The most important change to the language is the introduction of type aliases: a feature created to support gradual code repair. A type alias declaration has the form:
type T1 = T2
This declaration introduces an alias name T1
for the type T2
, in the same way that byte
has
always been an alias for uint8
.
The type alias design document and
an article on refactoring cover this addition in more detail.
The new math/bits package provides bit counting and manipulation functions
for unsigned integers, implemented by special CPU instructions when possible.
For example, on x86-64 systems, bits.TrailingZeros(x)
uses the
BSF instruction.
The sync
package has added a new Map type, safe for concurrent access.

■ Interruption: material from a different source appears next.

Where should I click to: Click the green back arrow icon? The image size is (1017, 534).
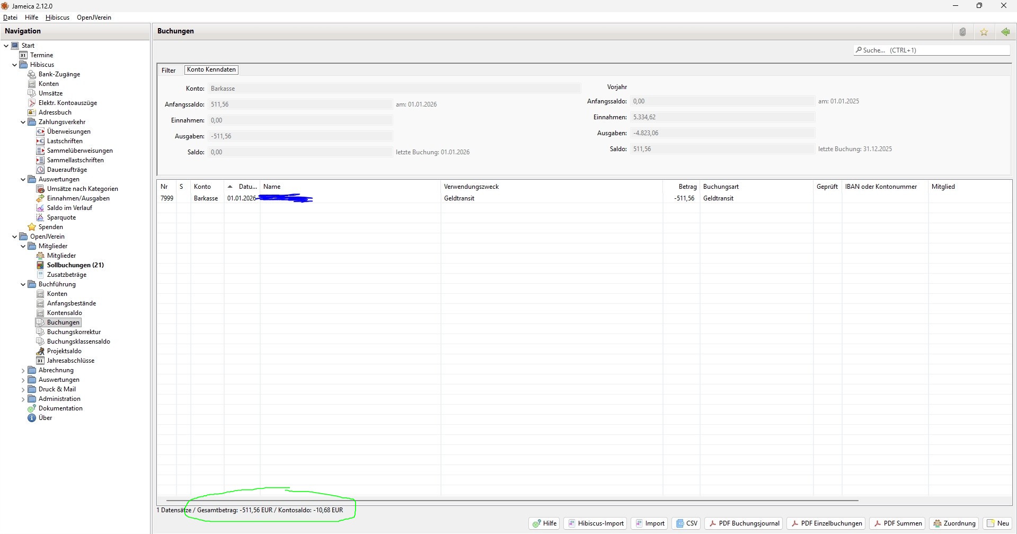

You can read more about it from its documentation and learn more about why it was created from this
GopherCon 2017 lightning talk
(slides).
It is not a general replacement for Go’s map type; please see the documentation to learn when it should be used.
The testing
package also has an addition. The new Helper
method, added to both
testing.T and testing.B,
marks the calling function as a test helper function.
When the testing package prints file and line information, it shows the location of the call to a helper function
instead of a line in the helper function itself.
For example, consider this test:
package p
import "testing"
func failure(t *testing.T) {
t.Helper() // This call silences this function in error reports.
t.Fatal("failure")
}
func Test(t *testing.T) {
failure(t)
}
Because failure
identifies itself as a test helper, the error message printed during Test
will indicate line 11,
where failure
is called, instead of line 7, where failure
calls t.Fatal
.
The time
package now transparently tracks monotonic time in each Time
value,
making computing durations between two Time
values a safe operation in the presence of wall clock adjustments.
For example, this code now computes the right elapsed time even across a leap second clock reset:
start := time.Now()
f()
elapsed := time.Since(start)
See the package docs and design document for details.
Finally, as part of the efforts to make the Go compiler faster, Go 1.9 compiles functions in a package concurrently.
Go 1.9 includes many more additions, improvements, and fixes. Find the complete set of changes, and more information about the improvements listed above, in the Go 1.9 release notes.
To celebrate the release, Go User Groups around the world are holding release parties.